* Required work
Line by line, retype the material below exactly, from its first line up to and including the one holding "456x853 pixels.".

* Data for this exercise
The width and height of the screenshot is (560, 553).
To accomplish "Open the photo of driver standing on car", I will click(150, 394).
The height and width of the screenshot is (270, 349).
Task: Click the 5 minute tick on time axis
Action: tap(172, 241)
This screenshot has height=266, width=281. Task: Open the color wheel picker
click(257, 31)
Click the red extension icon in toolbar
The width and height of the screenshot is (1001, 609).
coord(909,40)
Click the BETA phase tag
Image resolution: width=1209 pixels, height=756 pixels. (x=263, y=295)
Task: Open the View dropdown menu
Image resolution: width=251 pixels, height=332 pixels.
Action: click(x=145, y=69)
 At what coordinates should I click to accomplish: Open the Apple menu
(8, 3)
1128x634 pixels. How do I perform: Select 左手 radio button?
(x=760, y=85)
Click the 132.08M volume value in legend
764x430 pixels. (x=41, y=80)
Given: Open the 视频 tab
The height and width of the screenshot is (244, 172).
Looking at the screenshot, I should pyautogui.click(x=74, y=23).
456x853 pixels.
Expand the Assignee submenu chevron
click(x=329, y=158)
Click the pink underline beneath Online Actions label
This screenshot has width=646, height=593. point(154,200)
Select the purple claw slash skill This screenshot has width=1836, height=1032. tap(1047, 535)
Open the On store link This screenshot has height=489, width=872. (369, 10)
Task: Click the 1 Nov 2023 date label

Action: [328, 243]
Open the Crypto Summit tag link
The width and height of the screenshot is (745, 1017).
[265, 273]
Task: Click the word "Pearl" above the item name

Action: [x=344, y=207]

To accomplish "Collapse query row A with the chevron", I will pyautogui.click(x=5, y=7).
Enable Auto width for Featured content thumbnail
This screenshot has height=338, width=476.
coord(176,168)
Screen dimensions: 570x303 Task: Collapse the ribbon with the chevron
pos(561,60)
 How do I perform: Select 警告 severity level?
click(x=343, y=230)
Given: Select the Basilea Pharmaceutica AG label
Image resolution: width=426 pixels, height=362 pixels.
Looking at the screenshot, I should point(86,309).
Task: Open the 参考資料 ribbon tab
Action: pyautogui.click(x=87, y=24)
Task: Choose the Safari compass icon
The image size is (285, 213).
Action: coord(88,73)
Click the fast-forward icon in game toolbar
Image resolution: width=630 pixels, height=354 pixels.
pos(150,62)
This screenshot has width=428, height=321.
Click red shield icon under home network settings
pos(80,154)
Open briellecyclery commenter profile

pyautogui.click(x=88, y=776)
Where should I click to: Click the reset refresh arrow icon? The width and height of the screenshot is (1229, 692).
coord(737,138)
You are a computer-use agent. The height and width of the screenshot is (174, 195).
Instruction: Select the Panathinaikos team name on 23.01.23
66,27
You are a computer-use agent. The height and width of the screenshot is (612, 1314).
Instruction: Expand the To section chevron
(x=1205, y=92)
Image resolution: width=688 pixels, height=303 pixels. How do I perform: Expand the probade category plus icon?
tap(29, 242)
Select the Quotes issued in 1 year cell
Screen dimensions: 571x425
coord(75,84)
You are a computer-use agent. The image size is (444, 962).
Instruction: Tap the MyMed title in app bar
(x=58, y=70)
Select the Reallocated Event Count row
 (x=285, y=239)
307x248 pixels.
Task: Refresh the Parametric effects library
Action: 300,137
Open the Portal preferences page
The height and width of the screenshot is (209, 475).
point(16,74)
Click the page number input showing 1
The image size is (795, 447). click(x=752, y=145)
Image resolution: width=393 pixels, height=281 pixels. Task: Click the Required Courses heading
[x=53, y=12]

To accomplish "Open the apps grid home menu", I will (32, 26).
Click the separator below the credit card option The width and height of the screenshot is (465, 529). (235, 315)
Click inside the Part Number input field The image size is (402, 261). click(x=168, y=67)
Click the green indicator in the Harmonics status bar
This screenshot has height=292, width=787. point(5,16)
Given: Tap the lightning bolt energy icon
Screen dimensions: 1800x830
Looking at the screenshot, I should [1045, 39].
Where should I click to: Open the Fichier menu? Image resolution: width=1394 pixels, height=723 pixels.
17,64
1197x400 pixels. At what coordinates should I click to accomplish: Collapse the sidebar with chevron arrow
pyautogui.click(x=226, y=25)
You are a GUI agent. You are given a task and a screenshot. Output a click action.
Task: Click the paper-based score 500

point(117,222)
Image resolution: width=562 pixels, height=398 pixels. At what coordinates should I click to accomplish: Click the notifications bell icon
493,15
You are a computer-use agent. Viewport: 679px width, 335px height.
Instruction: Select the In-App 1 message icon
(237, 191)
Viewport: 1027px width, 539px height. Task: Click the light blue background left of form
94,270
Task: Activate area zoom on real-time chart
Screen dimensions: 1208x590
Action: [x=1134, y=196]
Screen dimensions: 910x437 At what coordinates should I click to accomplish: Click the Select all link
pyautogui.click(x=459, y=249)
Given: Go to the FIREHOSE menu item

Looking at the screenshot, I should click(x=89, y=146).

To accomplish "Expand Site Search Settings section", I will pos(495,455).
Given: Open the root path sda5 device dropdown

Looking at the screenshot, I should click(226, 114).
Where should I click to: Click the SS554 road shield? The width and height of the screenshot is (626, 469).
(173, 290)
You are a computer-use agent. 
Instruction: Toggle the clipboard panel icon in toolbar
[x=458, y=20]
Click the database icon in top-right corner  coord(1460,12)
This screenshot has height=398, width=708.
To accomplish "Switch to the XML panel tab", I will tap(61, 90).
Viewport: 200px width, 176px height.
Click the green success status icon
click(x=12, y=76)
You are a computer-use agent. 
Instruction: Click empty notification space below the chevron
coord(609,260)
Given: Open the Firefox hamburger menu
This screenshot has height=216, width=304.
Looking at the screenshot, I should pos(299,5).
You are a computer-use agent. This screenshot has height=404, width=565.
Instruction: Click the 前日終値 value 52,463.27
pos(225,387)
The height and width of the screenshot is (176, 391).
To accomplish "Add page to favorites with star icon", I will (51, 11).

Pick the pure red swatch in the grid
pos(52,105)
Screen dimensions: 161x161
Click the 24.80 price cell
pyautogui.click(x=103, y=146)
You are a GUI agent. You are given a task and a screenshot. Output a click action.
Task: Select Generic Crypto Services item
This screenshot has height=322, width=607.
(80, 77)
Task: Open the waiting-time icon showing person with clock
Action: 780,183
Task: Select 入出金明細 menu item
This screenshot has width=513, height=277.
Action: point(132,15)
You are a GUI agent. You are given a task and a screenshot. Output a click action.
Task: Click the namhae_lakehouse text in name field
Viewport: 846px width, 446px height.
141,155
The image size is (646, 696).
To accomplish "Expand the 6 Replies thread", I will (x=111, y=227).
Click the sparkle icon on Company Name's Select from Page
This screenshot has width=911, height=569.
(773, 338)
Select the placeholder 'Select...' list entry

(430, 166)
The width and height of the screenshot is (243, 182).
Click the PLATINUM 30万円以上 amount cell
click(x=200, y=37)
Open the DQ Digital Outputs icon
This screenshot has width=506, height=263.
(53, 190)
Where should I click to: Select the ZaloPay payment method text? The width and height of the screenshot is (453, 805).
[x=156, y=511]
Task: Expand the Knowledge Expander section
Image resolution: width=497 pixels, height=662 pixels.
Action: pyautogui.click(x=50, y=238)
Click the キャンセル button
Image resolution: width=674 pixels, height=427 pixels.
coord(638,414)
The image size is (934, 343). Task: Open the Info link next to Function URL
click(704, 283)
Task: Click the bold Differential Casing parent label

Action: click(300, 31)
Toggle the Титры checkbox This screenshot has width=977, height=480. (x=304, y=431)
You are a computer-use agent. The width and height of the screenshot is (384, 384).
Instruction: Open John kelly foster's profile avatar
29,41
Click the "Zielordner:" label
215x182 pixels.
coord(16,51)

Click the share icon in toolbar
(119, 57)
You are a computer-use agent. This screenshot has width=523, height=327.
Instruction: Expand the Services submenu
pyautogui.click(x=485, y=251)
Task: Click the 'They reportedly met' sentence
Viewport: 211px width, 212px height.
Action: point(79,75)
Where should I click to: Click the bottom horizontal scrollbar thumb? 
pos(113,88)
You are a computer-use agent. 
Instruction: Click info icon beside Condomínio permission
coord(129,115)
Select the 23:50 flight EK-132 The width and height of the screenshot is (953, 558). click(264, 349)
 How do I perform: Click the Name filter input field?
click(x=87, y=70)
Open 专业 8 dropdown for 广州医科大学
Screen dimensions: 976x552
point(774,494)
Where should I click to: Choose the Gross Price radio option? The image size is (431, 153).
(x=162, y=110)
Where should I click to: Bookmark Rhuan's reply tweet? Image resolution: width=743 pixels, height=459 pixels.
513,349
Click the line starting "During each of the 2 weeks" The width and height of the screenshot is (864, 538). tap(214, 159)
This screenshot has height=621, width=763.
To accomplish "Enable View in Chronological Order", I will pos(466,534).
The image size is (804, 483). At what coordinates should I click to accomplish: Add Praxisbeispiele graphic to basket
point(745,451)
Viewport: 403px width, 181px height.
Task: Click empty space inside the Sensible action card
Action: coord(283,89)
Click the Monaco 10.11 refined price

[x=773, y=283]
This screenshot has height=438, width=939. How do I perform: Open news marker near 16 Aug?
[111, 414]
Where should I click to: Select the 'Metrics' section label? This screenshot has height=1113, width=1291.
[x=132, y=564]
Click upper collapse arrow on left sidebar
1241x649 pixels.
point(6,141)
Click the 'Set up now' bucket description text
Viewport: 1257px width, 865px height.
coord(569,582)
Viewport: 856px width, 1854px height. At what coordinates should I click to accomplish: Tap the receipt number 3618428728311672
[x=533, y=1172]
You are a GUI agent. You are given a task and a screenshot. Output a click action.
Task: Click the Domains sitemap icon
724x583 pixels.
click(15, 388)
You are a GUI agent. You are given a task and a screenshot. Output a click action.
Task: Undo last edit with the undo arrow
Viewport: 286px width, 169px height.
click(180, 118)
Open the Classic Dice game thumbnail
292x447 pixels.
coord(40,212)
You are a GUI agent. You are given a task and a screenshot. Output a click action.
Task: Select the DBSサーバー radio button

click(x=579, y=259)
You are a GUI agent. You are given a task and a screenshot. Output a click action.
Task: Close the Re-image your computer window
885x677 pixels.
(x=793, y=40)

* Written response
The width and height of the screenshot is (560, 553).
To accomplish "Open the photo of driver standing on car", I will click(150, 394).
The height and width of the screenshot is (270, 349).
Task: Click the 5 minute tick on time axis
Action: tap(172, 241)
This screenshot has height=266, width=281. Task: Open the color wheel picker
click(257, 31)
Click the red extension icon in toolbar
The width and height of the screenshot is (1001, 609).
coord(909,40)
Click the BETA phase tag
Image resolution: width=1209 pixels, height=756 pixels. (x=263, y=295)
Task: Open the View dropdown menu
Image resolution: width=251 pixels, height=332 pixels.
Action: click(x=145, y=69)
 At what coordinates should I click to accomplish: Open the Apple menu
(8, 3)
1128x634 pixels. How do I perform: Select 左手 radio button?
(x=760, y=85)
Click the 132.08M volume value in legend
764x430 pixels. (x=41, y=80)
Given: Open the 视频 tab
The height and width of the screenshot is (244, 172).
Looking at the screenshot, I should pyautogui.click(x=74, y=23).
456x853 pixels.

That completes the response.